The show marks the beginning of what Business Wire describes as a new Hulu initiative to "support creatively and financially the work of independent storytellers". The Huffington Post describes the original programming effort as an opportunity to open the chapter that "sets Hulu on a course of semi-independence, where it can produce shows outside of its parent companies". Previously, Hulu had been known for making repeats of existing content available, primarily from Disney, News Corp, and Comcast.

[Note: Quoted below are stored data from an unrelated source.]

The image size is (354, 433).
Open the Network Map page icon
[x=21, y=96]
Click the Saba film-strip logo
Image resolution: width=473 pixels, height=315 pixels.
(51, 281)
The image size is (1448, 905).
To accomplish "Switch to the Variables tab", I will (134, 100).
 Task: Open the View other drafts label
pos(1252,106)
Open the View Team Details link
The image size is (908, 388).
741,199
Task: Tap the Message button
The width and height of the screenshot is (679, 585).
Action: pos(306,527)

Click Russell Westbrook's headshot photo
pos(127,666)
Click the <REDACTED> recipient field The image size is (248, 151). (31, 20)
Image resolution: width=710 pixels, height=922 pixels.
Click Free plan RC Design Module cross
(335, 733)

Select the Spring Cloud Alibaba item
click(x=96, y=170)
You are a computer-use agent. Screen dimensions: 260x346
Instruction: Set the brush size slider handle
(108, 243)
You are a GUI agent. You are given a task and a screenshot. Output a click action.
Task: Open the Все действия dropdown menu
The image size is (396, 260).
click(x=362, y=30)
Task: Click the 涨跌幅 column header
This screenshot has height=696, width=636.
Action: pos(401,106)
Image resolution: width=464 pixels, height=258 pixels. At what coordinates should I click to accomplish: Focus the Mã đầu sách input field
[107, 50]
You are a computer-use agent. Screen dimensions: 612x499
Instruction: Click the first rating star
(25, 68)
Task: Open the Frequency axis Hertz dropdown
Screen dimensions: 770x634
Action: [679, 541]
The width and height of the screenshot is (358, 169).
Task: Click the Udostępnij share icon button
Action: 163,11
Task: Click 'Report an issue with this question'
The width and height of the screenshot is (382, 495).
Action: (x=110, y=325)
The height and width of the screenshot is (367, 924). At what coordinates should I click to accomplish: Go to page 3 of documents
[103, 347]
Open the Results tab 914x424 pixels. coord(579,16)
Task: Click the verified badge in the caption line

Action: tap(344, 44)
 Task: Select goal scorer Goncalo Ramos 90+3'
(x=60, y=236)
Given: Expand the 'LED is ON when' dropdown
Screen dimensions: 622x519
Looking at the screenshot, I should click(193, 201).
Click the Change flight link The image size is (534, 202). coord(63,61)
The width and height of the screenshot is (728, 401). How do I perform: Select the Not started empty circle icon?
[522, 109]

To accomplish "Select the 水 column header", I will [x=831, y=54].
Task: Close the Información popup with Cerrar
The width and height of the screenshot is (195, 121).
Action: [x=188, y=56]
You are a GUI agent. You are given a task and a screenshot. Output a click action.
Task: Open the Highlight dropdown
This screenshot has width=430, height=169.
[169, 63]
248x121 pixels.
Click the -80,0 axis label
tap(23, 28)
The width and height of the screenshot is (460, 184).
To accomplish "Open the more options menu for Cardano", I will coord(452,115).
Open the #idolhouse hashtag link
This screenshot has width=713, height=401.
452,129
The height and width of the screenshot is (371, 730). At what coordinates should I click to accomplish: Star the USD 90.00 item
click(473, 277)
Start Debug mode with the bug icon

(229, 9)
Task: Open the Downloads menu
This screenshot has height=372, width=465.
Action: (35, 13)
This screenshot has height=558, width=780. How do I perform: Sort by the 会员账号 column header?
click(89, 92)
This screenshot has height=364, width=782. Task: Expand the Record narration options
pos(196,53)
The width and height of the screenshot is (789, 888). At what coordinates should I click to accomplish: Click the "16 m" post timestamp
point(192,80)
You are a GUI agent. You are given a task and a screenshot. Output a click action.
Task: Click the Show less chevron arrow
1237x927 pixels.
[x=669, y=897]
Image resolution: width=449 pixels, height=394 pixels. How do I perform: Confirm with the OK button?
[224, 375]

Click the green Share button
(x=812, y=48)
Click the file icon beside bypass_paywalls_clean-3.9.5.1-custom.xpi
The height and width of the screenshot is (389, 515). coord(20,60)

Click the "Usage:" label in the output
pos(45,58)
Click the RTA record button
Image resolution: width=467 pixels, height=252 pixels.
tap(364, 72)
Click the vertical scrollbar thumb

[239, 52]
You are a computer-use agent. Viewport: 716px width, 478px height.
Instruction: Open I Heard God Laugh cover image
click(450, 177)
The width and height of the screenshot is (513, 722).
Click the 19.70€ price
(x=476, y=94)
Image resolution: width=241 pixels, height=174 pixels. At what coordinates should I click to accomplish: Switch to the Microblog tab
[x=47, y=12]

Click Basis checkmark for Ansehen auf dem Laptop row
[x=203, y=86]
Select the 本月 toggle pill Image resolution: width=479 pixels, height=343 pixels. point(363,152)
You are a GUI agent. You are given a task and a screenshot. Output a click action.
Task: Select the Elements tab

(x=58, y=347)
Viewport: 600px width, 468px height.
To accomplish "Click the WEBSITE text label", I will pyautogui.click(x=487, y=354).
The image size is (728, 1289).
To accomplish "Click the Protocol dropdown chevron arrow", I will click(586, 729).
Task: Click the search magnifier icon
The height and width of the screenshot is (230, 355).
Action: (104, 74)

The original episodes aired on both the free Hulu service and the Hulu Plus subscription service every Wednesday for six weeks, beginning August 17, 2011. The first season featured Richard Branson, will.i.am, Russell Peters, Gregg Gillis (better known as Girl Talk), and Misty Copeland. The series premiere episode featured Branson.

==Episodes==

| Season | Episodes |  | Originally released |  |
| First released | Last released |
| 1 | 6 |  | September 29, 2011 | November 24, 2011 |
| 2 | 10 |  | September 28, 2012 | January 11, 2013 |

===Season 1 (2011)===

| No. overall | No. in season | Title | Original release date |
| 1 | 1 | "Richard Branson" | September 29, 2011 |
The British Billionaire, launches Virgin America and receives a pitch from Adrian Grenier for shft.com.
| 2 | 2 | "Russell Peters" | October 6, 2011 |
Laugh with stand-up comedian Russell Peters as we experience a day with him on the New Majority tour.
| 3 | 3 | "will.i.am" | November 3, 2011 |
He visits Paris to inspires kids, works with a fashion designer, and plays with the Black Eyed Peas at the Stade de France.
| 4 | 4 | "Girl Talk" | November 10, 2011 |
Hang with electronic musician Girl Talk as he performs at an outdoor music festival.
| 5 | 5 | "Misty Copeland" | November 17, 2011 |
Watch the beautiful and talented Misty Copeland inspire young dancers at the Boys and Girls Club in the Bronx, as well as collaborate with a choreographer at the Dance Theatre of Harlem.
| 6 | 6 | "Mr. Brainwash" | November 24, 2011 |
Follow street artist Mr. Brainwash as he uses the city as his own personal canvas.

===Season 2 (2012-13)===

| No. overall | No. in season | Title | Original release date |
| 7 | 1 | "Marc Maron" | September 28, 2012 |
Experience a day in the life of comedian and podcaster Marc Maron.
| 8 | 2 | "Jason "Mayhem" Miller" | October 5, 2012 |
Spend a day in the life of UFC fighter Jason "Mayhem" Miller.
| 9 | 3 | "Mario Batali" | October 12, 2012 |
Experience a day in the life of culinary superstar Mario Batali.
| 10 | 4 | "Stephanie Izard" | November 2, 2012 |
Join Top Chef winner and restaurateur Stephanie Izard as she takes us through a day in the life of a working class chef doing it her own way.
| 11 | 5 | "Joel McHale" | November 9, 2012 |
See a day in the life of The Soup host and Community cast member Joel McHale.
| 12 | 6 | "Das Racist" | November 30, 2012 |
Join indie rap sensation Das Racist as they take us through the day before their big performance with Philip Glass at the Tibet House Benefit Concert.
| 13 | 7 | "Tim Ferriss" | December 7, 2012 |
Experience a day in the life of Tim Ferriss, entrepreneur and author of "The 4-Hour Workweek."
| 14 | 8 | "YACHT" | December 14, 2012 |
Join indie pop duo YACHT as they return home to Portland for a special concert.
| 15 | 9 | "John Fetterman" | January 4, 2013 |
Join John Fetterman, "America's Coolest Mayor," as he fights to make a difference for the families of Braddock, PA.
| 16 | 10 | "?uestlove" | January 11, 2013 |
Join musician and producer ?uestlove as he faces some new opportunities and challenges.

==DVD Releases==
Virgil Films and Entertainment released A Day in the Life Season 1 & 2 onto DVD with all 16 episodes of both seasons on a 2-disc set on October 8, 2013.